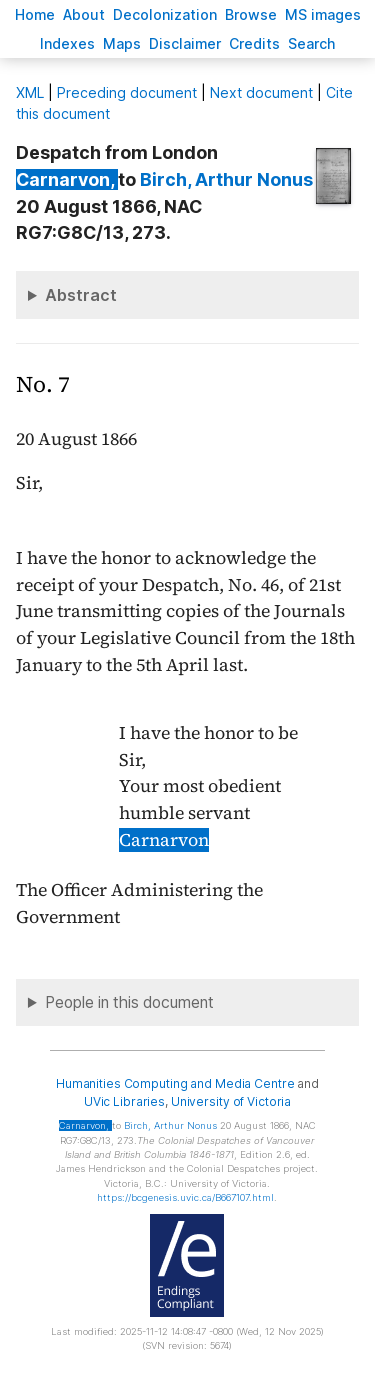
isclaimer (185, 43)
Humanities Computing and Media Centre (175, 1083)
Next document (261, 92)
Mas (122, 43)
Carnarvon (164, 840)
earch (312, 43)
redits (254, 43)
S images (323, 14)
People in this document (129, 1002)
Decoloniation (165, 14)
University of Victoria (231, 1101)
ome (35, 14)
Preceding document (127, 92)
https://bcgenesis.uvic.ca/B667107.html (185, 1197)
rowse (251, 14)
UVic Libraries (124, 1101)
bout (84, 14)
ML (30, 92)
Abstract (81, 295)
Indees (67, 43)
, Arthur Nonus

==

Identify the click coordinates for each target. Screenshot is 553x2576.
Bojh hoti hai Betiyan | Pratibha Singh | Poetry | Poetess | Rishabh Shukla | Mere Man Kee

• [WORK TASK]: Where in the entries does the word "document" occur? Copy out each line that has it.

• [EXERCISE SOLUTION]:
Next document (261, 92)
People in this document (129, 1002)
Preceding document (127, 92)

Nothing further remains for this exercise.